2. Cobos has not demonstrated ineffective assistance of counsel.

Cobos's motion is primarily based on his assertions that his previous attorneys were ineffective. (See Doc. 93 at 1-2.) “When a defendant's challenge to a guilty plea is based on ineffective assistance of counsel, [the Court] appl[ies] the two-part test established in Strickland v. Washington, 466 U.S. 668, 687 (1984). Hamilton, 510 F.3d at 1216 (citation omitted). “To prevail under this test, [Cobos] ‘must show both (1) that counsel's performance was deficient and (2) that this deficiency prejudiced [his] defense.'” Id. (quoting United States v. Carr, 80 F.3d 413, 417 (10th Cir. 1996)).

Cobos asserts that his prior attorneys' performance was deficient because they estimated his sentencing range at 18-24 months, did not file timely objections to the PSR or a video, failed to investigate exculpatory evidence, and coerced him into pleading guilty. (See Doc. 93 at 1-2.) “[T]o establish that his attorneys' performance was constitutionally deficient, he must show that the attorney[s'] performance fell outside ‘the wide range of competence demanded of attorneys in criminal cases.'” Hamilton, 510 F.3d at 1216 (quoting Carr, 80 F.3d at 417). Cobos fails to submit an affidavit or other evidence in support of his contentions or to mount any argument that his attorneys' performance fell below an acceptable level. (See Doc. 93.)

The Government argues that Cobos is unable to make such a showing in the face of contradictory evidence from his change of plea hearing. (See Doc. 94 at 10.) To begin, at the change of plea hearing, Cobos was sworn and affirmed that he was not under the influence of drugs, alcohol, or medication; that he was not suffering from an illness or medical problem that made it difficult to understand the proceeding; and that no one forced or threatened him to plead guilty. (Doc. 91 at 5.) Cobos affirmed that he had read the entire plea agreement, fully discussed it with his attorneys, and signed it. (Id. at 8-9.) Judge Wormuth thoroughly explained Cobos's rights and the consequences of his plea, and there was no indication that Cobos did not understand or was reluctant to plead guilty. (See id.) The Court now examines each of Cobos's allegations.

a. Sentencing range estimate

Cobos argues that his attorney incorrectly advised him of the possible sentencing range. (See Doc. 93 at 2.) Yet the record establishes Cobos's acknowledgement of and agreement to the fact that the sentencing range was entirely subject to the discretion of the sentencing judge. (See Docs. 80 at 6; 91 at 16.)

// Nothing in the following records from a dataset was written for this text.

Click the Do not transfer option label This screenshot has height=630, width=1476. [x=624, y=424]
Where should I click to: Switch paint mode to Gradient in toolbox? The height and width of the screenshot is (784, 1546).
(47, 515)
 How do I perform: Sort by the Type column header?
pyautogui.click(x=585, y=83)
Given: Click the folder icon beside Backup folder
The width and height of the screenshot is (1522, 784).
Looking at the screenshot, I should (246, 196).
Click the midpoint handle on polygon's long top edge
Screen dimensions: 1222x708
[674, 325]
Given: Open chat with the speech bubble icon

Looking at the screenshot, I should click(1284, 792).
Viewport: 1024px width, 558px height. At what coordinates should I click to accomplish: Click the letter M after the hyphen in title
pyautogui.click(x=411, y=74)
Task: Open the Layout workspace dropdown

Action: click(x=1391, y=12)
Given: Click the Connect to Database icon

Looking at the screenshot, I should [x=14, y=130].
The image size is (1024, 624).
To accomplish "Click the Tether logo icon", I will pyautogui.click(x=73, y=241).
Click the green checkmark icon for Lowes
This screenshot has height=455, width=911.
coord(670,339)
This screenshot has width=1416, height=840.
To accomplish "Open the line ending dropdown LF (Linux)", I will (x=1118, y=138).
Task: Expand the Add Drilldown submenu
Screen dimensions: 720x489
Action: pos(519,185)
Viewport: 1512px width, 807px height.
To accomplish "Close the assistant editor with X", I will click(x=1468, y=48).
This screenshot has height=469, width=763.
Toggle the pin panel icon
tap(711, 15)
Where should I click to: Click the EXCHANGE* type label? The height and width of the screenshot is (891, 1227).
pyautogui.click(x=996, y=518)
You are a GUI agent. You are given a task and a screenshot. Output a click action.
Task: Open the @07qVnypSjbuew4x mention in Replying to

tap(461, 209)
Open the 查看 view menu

At his change of plea hearing, Cobos stated that he read the indictment and understood the charges against him as well as the applicable maximum punishment (“[u]p to ten years' incarceration, a fine of $250,000, three years of supervised release, and $100 special penalty assessment”). (Doc. 91 at 7.) Defense attorney Poissant summarized the plea agreement. (See Id. at 9-10.) Poissant stated that the plea agreement was made pursuant to Federal Rule of Criminal Procedure 11(c)(1)(B) and is not a binding agreement. (Id. at 9.) The parties recommended that “the Court grant a downward variance of six months from the low end of [the] applicable guideline of imprisonment range ....” (Id. at 9-10.) Poissant stated that the parties had agreed to a reduction for acceptance of responsibility, pursuant to the Court's acceptance. (Id. at 10-11.) Finally, he noted that Cobos agreed in the plea agreement to waive any right to appeal his conviction and sentence, to withdraw his guilty plea, to appeal the denial of any motion filed under 18 U.S.C. § 3582(c)(1)(A), or to file a collateral attack on the conviction (with the exception of a motion for ineffective assistance of counsel). (Id. at 12, 15.) Judge Wormuth asked Cobos if Poissant's “summary match[ed] up with how [he] underst[ood] the plea agreement[,]” and Cobos responded, “Yes, Your Honor, completely.” (Id. at 13.)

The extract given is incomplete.